Insider trading experts told the Wall Street Journal that the circumstances are sufficient to trigger and Securities and Exchange Commission (SEC) probe.
“Is it suspicious? Yes. Is it entirely possible that there are other explanations? Of course. But that’s what the enforcement process is all about,” the newspaper quoted Georgetown University securities law professor Donald Langevoort as saying.
“This should be of great interest to the SEC. The question here is what did he know and what did the market expect when he sold,” securities law professor James Cox told Duke University magazine.
The SEC declined to comment, while Musk and Tesla did not respond to a request for comment, according to the newspaper.
The December stock sales boosted Musk’s proceeds from selling Tesla stock to nearly $23 billion in 2022 and more than $39 billion as of November 2021. Tesla shares fell 65% in 2022, costing shareholders $700 billion. At various points last year, Musk suggested he was done selling or said Tesla stock was an attractive buy before selling more. The 2022 sales came before and after Musk bought Twitter for $44 billion in October.

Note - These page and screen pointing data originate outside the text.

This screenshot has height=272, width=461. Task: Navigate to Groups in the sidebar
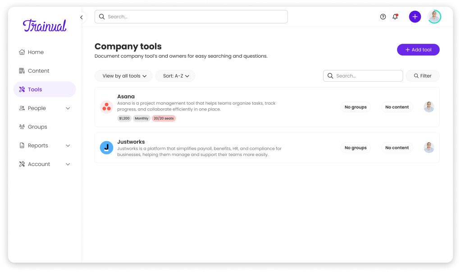click(x=37, y=127)
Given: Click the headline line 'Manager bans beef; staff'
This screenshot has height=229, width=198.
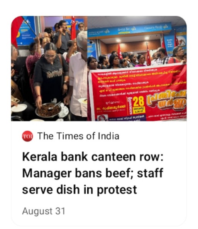Looking at the screenshot, I should tap(93, 173).
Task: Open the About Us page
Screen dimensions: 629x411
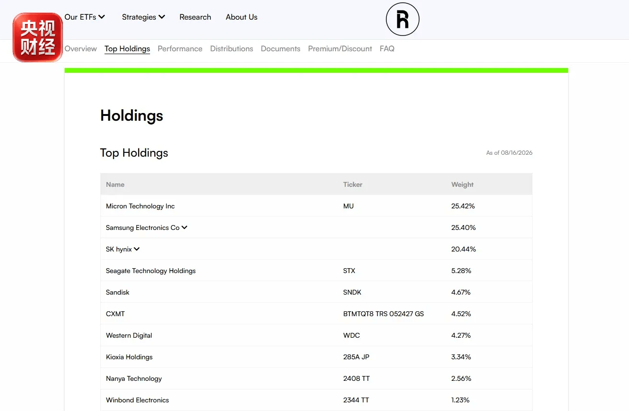Action: pos(242,17)
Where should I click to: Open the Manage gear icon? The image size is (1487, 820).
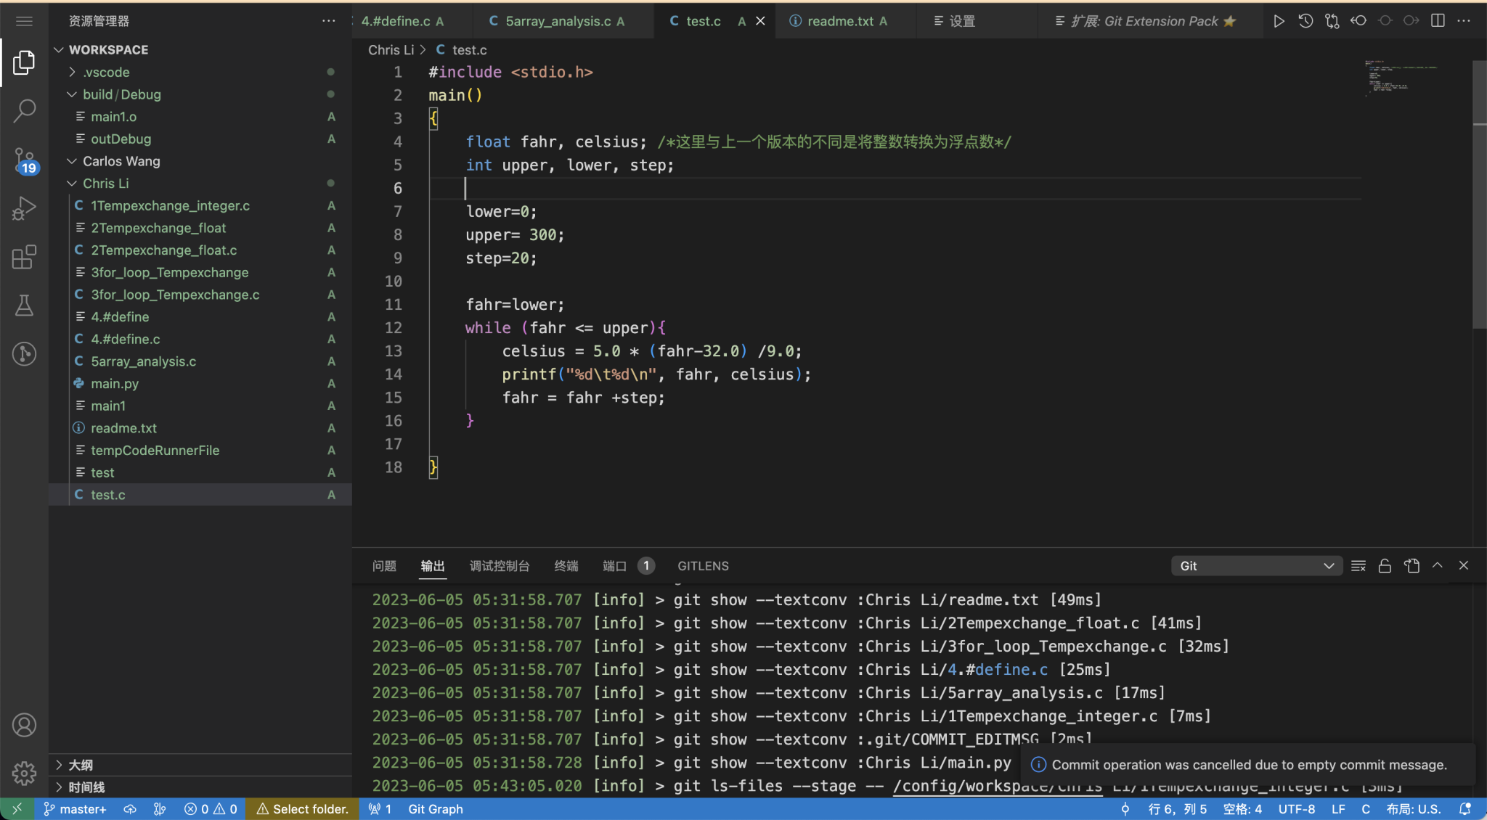24,773
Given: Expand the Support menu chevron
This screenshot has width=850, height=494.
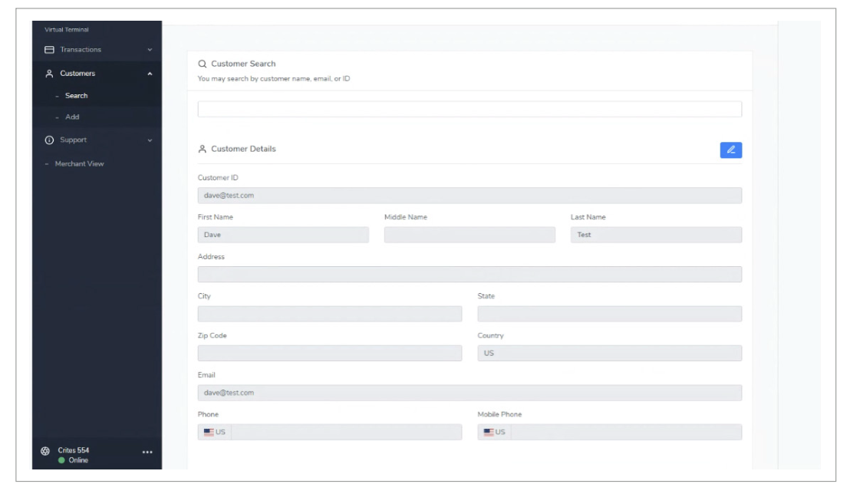Looking at the screenshot, I should 150,140.
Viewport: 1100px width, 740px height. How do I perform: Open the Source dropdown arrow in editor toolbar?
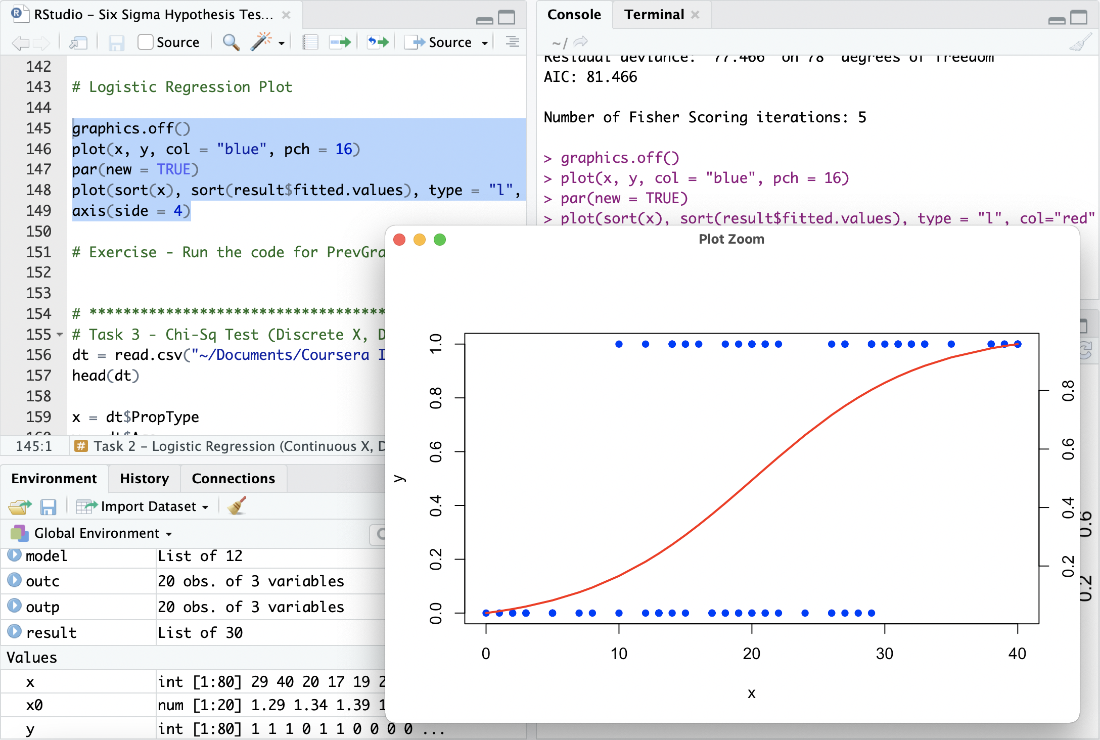485,42
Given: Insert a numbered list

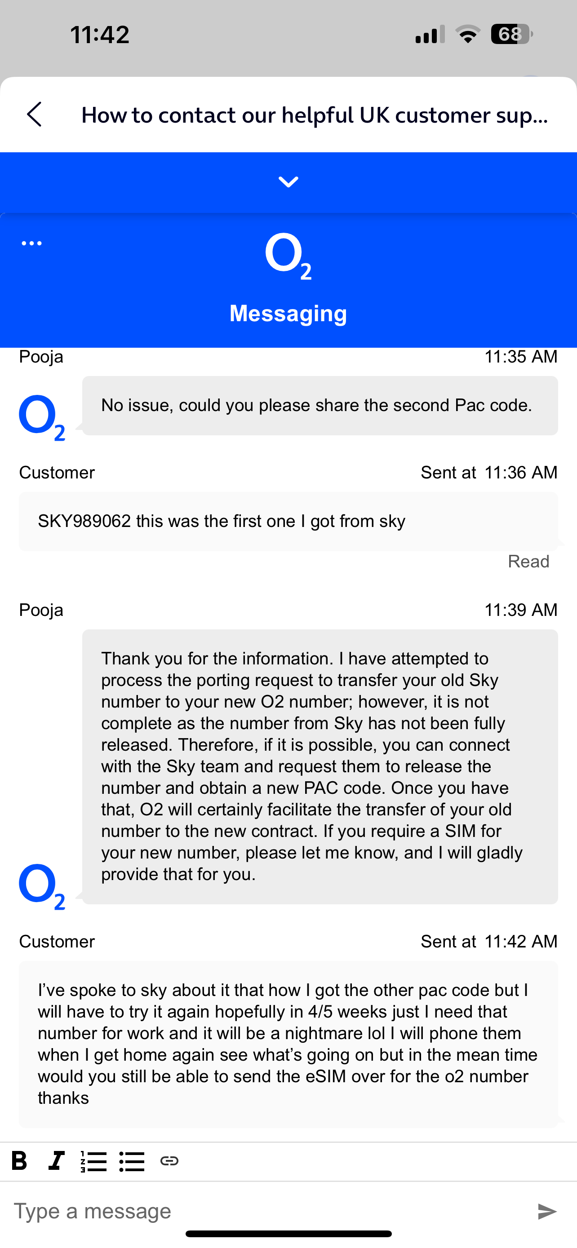Looking at the screenshot, I should coord(94,1161).
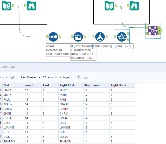Open the right Browse binoculars tool

134,6
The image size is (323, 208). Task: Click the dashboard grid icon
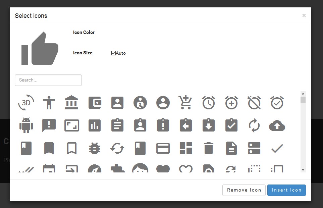(185, 148)
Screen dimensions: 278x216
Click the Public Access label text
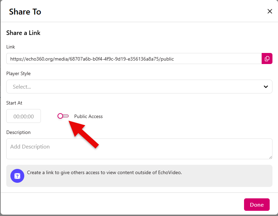tap(88, 116)
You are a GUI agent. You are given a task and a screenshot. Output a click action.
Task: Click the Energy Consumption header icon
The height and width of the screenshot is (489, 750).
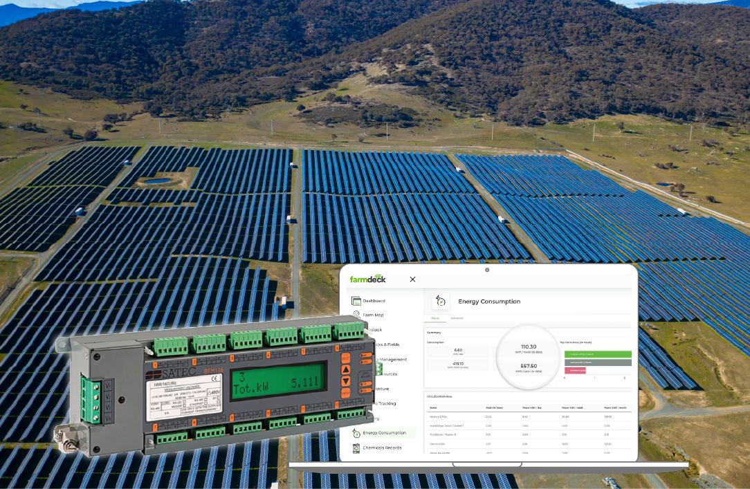(441, 301)
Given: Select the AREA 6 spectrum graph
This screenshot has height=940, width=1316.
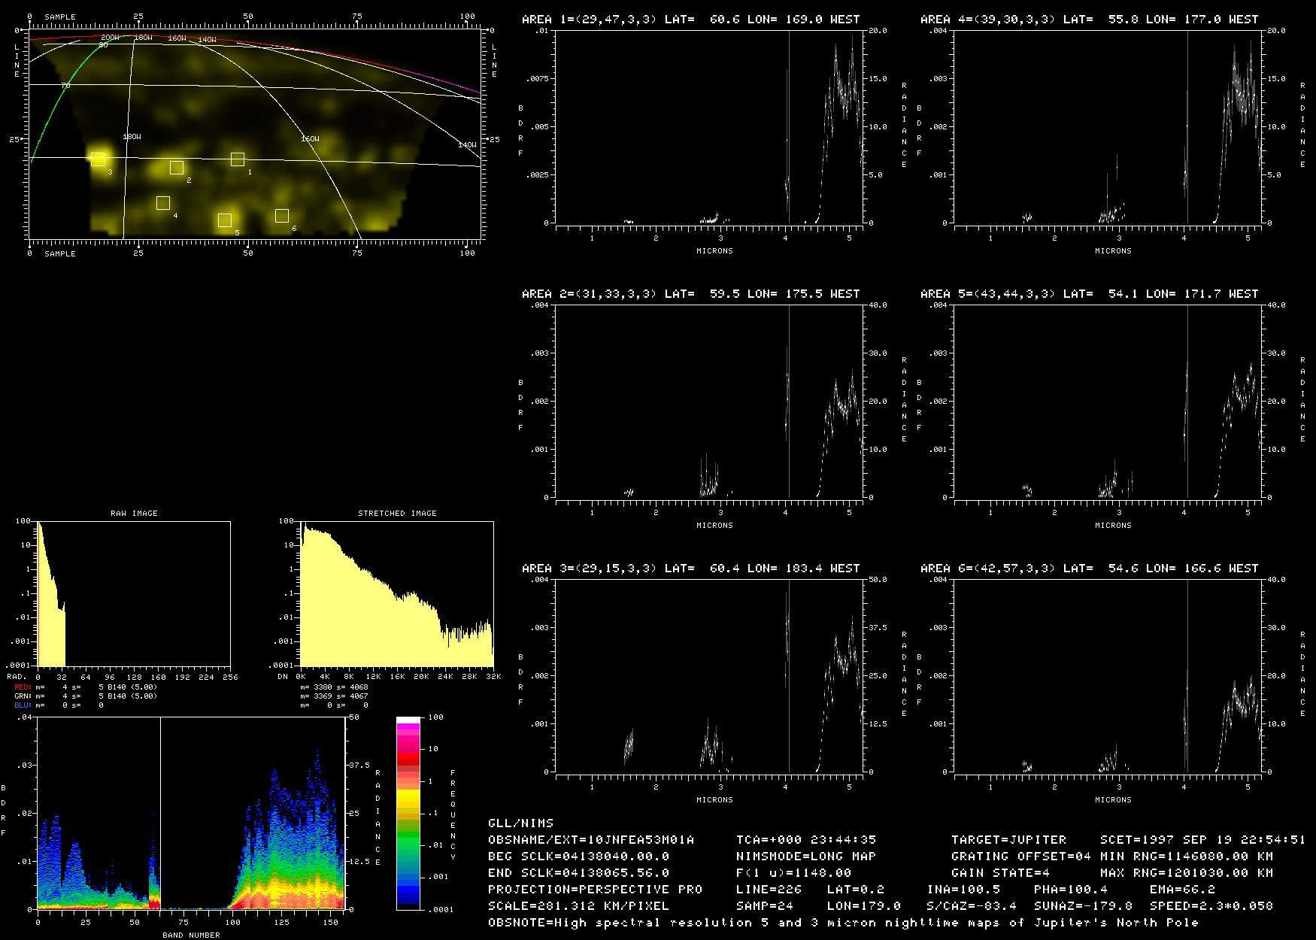Looking at the screenshot, I should point(1108,675).
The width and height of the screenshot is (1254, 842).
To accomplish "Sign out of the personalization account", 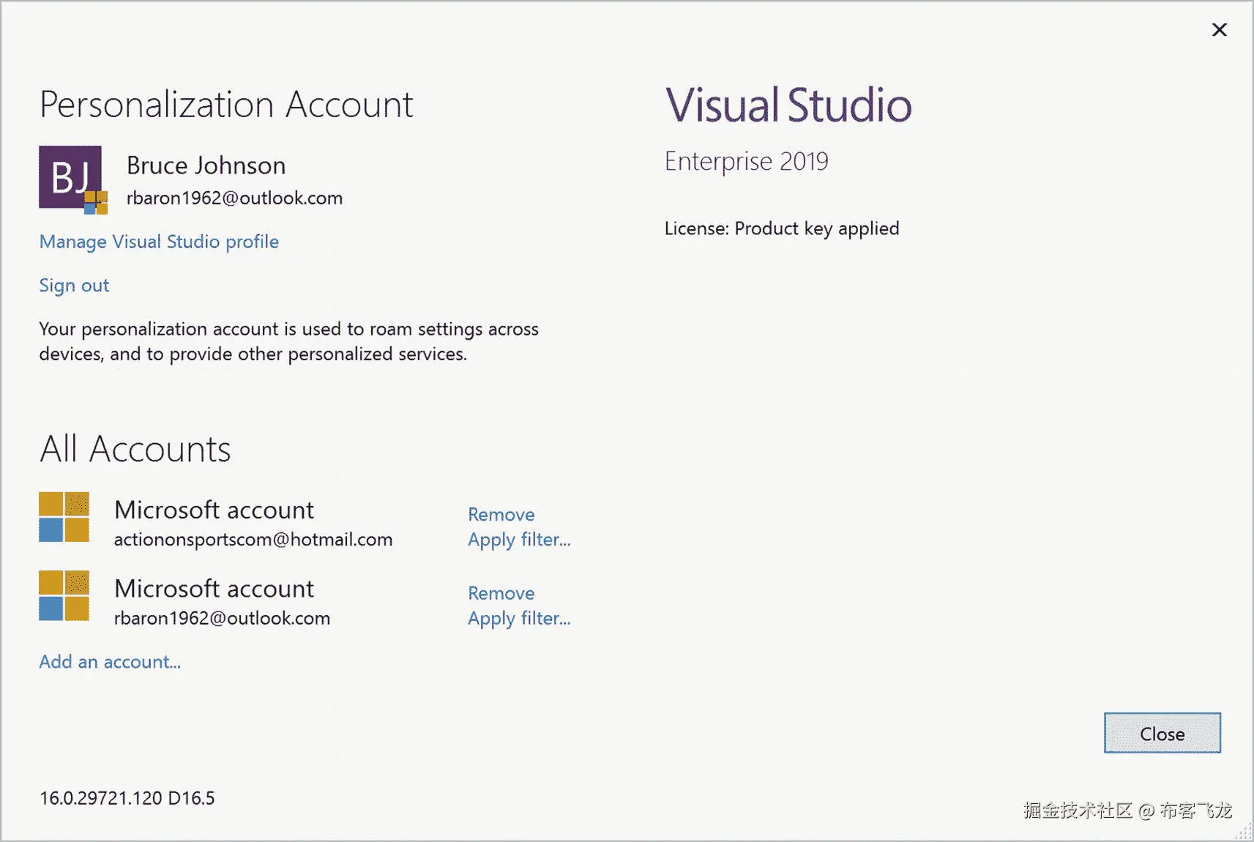I will 74,286.
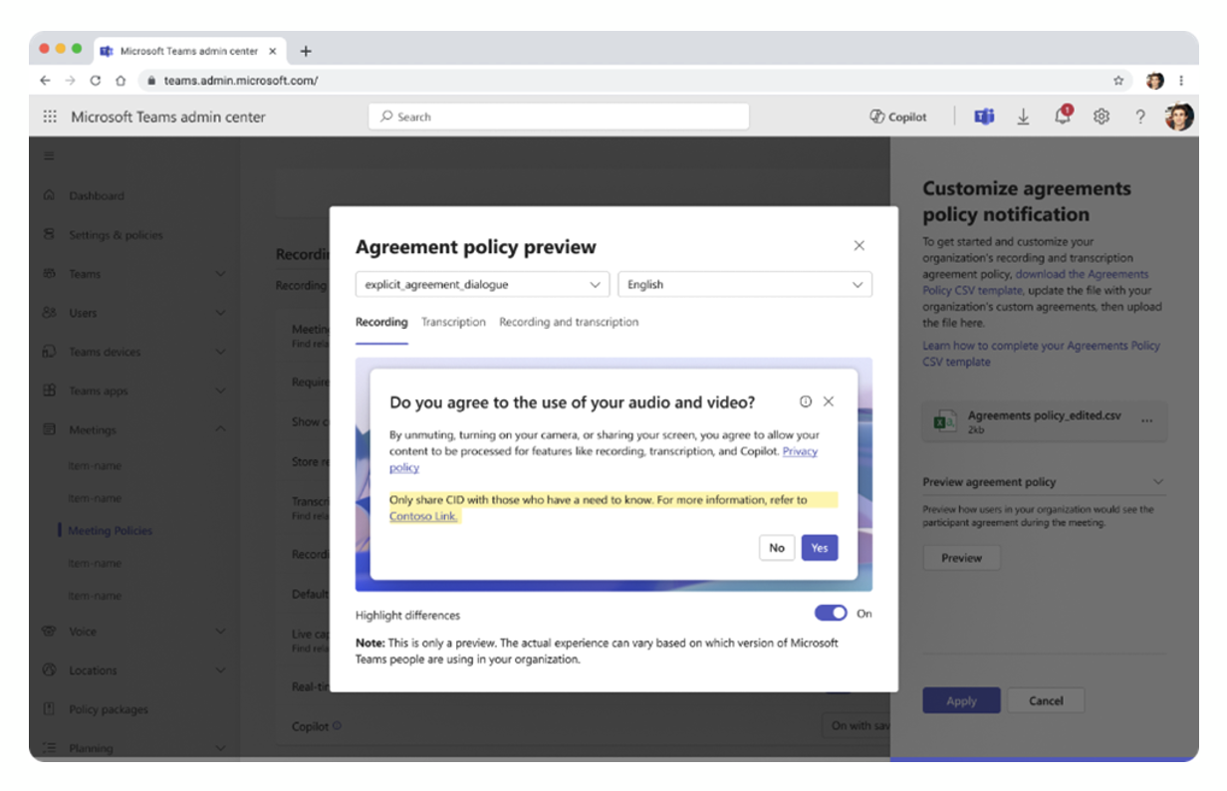Open the notifications bell

(1063, 117)
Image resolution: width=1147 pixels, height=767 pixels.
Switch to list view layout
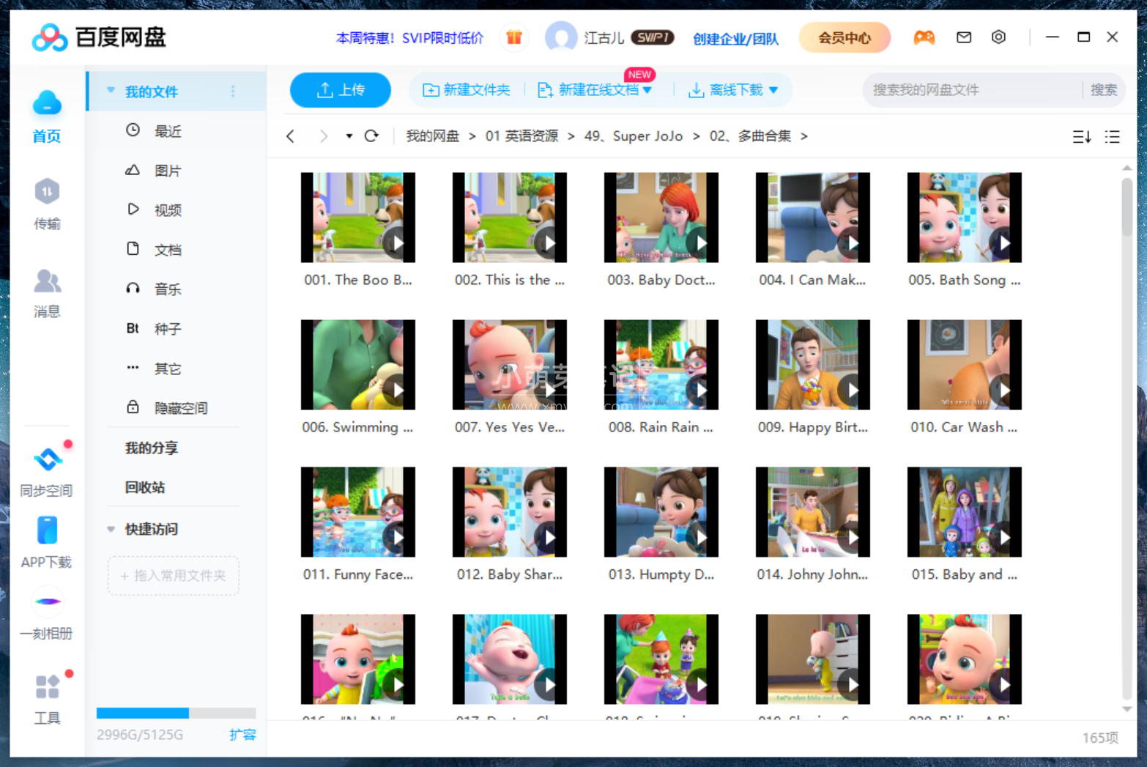click(1112, 136)
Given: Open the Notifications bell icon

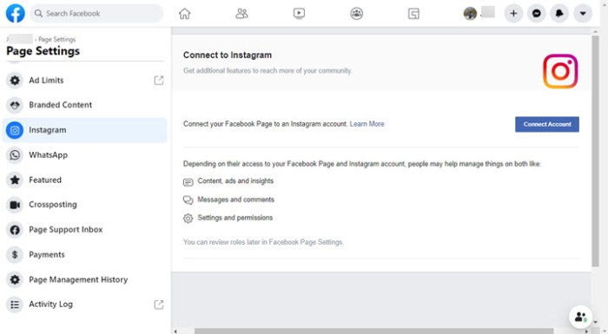Looking at the screenshot, I should 559,14.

Musk’s filing after the December stock sale does not indicate whether it was part of a pre-set insider trading plan. SEC rules adopted last month to crack down on abuses under such plans will require corporate insiders to indicate when reporting sales whether they occurred under such a plan. New rules for the so-called 10b5-1 plans will take effect on April 1.
If the SEC looks into Musk’s December sale, it reportedly won’t be the first time the regulation-defying tycoon has been targeted in an insider-trading probe. In February, the Wall Street Journal reported that the agency was investigating Elon Musk and his brother Kimbal Musk for selling $108 million worth of Tesla stock shortly before Elon Musk posted a poll on Twitter about whether he should sell his 10% stake in Tesla. ostensibly to pay taxes. Musk said at the time that the idea that he would warn his brother about the survey to help him avoid selling his stock “for a few million less” was “absolutely absurd.”
Separately, Musk ran afoul of the SEC as well as the SEC Federal Trade Commission in March, when it acquired a 5% stake in Twitter but did not immediately disclose it, it took at least 10 days for the stock purchases to be disclosed. The delay allowed Musk to buy more Twitter shares without notifying the seller that he had already accumulated the share that is subject to disclosure. As with the Musk insider trading probe that was reportedly launched last year, there have been no reports of an investigation since then.
Musk’s contentious relationship with the SEC dates back to Musk and Tesla’s 2018 settlement with the agency over Musk’s tweet claiming “financing secured” for a Tesla buyout, which turned out to be false. Musk and Tesla each paid $20 million to settle the case, and Musk agreed to step down as chairman of Tesla and allow Tesla’s lawyers to review his material tweets about the company before publication.
Musk has since unsuccessfully sought to invalidate the settlement in court. He also faces a class action lawsuit shareholder lawsuit this is going on in San Francisco because of the losses Tesla’s stock suffered as a result of his “funding secured” tweet.